> _PROVIDED TEXT_:
···

Fifty-six years after Charles De Gaulle and Konrad Adenauer signed a post-war reconciliation treaty in 1962, France and Germany will seal a new “cooperation and integration” pact next week in the German town of Aachen, near the Belgian and Dutch border.

One year ago, on the treaty’s 55th anniversary, the German Bundestag and the French National Assembly published a first version of the new Elysée treaty, which mentioned new “comm initiatives” on carbon pricing to fight climate change (paragraph 16).

But the document that will be signed next week, seen by EURACTIV, no longer mentions the idea. Instead, two broader paragraphs address general issues such as sustainable development, climate change, the environment and economic affairs (paragraphs 18 and 19).

France and Germany “are working to strengthen the process of implementing multilateral instruments related to sustainable development, global health and the protection of the environment and climate,” says the new draft treaty, referring to the Paris Agreement and the  United Nations’ Sustainable Development Goals (SDGs).

···

> _ASSIGNMENT A_: From the listing, copy every line from the one containing "Describe the element at coordinates (719, 113)" through the one containing "plus-icon is located", inclusive, without changing anything.

> _PROVIDED DATA_:

···

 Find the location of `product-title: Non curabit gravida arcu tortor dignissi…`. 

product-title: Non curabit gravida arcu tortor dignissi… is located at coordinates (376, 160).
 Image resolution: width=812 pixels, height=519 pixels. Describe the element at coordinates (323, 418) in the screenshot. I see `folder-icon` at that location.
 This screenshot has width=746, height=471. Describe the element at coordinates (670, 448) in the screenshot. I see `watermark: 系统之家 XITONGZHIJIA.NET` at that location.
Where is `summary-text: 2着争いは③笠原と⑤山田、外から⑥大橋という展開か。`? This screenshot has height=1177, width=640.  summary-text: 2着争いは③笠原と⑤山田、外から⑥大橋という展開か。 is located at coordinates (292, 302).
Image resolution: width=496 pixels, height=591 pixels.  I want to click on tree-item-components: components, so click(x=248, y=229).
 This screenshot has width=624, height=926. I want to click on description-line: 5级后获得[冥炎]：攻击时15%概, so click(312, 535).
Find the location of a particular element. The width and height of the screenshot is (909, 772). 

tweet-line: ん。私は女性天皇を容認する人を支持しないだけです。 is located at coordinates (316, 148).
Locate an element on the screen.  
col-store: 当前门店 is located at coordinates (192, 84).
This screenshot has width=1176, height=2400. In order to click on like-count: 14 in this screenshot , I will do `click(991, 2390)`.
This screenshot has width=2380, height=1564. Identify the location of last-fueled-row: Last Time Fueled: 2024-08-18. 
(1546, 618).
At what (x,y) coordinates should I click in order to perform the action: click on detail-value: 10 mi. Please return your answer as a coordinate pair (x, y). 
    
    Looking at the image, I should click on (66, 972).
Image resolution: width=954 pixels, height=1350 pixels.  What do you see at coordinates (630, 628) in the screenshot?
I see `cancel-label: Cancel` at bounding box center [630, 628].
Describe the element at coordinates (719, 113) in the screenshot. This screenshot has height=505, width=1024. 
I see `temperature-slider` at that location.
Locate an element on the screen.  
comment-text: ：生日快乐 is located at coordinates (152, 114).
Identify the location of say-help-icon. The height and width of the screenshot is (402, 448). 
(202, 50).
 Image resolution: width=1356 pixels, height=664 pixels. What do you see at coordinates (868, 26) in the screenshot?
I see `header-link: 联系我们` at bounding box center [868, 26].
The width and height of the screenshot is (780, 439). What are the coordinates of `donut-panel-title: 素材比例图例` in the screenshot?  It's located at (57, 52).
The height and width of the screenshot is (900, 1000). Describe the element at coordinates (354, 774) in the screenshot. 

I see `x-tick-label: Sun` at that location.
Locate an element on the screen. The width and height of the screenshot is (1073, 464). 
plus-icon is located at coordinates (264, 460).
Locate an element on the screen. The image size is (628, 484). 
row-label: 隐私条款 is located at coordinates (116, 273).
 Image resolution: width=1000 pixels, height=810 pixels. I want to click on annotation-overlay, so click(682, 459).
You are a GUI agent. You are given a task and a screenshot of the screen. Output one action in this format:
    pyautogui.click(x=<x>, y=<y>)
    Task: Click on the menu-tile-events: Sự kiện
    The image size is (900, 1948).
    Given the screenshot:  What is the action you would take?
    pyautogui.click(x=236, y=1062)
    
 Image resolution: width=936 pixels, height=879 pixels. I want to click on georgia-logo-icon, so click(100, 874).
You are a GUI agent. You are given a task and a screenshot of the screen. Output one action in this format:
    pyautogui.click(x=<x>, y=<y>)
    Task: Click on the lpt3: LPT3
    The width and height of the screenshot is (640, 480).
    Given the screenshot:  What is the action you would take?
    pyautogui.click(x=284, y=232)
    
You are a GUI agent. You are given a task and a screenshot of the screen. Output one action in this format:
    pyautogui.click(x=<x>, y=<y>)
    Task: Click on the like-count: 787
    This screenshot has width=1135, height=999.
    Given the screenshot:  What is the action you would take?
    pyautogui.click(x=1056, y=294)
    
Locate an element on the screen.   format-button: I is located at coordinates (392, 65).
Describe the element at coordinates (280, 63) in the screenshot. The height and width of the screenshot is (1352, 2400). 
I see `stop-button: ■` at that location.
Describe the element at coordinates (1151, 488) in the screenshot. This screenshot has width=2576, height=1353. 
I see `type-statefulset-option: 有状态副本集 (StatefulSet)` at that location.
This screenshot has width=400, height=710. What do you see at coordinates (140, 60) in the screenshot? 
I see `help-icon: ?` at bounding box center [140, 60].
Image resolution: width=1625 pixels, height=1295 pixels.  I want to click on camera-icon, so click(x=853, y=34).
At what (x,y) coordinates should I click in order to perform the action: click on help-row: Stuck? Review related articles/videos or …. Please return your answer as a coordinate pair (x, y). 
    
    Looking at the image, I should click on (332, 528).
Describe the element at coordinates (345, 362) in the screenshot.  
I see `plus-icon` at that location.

···

> _ASSIGNMENT B_: Continue the article on the new Franco-German cooperation treaty from its last sentence.

> _WRITTEN RESPONSE A_:
Describe the element at coordinates (719, 113) in the screenshot. This screenshot has height=505, width=1024. 
I see `temperature-slider` at that location.
Locate an element on the screen.  
comment-text: ：生日快乐 is located at coordinates (152, 114).
Identify the location of say-help-icon. The height and width of the screenshot is (402, 448). 
(202, 50).
 Image resolution: width=1356 pixels, height=664 pixels. What do you see at coordinates (868, 26) in the screenshot?
I see `header-link: 联系我们` at bounding box center [868, 26].
The width and height of the screenshot is (780, 439). What are the coordinates of `donut-panel-title: 素材比例图例` in the screenshot?  It's located at (57, 52).
The height and width of the screenshot is (900, 1000). Describe the element at coordinates (354, 774) in the screenshot. 

I see `x-tick-label: Sun` at that location.
Locate an element on the screen. The width and height of the screenshot is (1073, 464). 
plus-icon is located at coordinates (264, 460).

> _WRITTEN RESPONSE B_:
The two countries intend to “bring forward the energy transition in all relevant sectors,” and “develop their cooperation” to “finance, develop and implement joint projects, particularly in infrastructure, renewable energy and energy efficiency,” according to the revised text.

Overall, France and Germany commit to adopt “ambitious measures to fight climate change” and “act in close relationship” with one another “in order to formulate common approaches and policies”.

But although they declare their intention to “put in place incentives mechanisms for the transformation of their economies,” they no longer mention carbon pricing as a solution to turn those pledges into concrete action.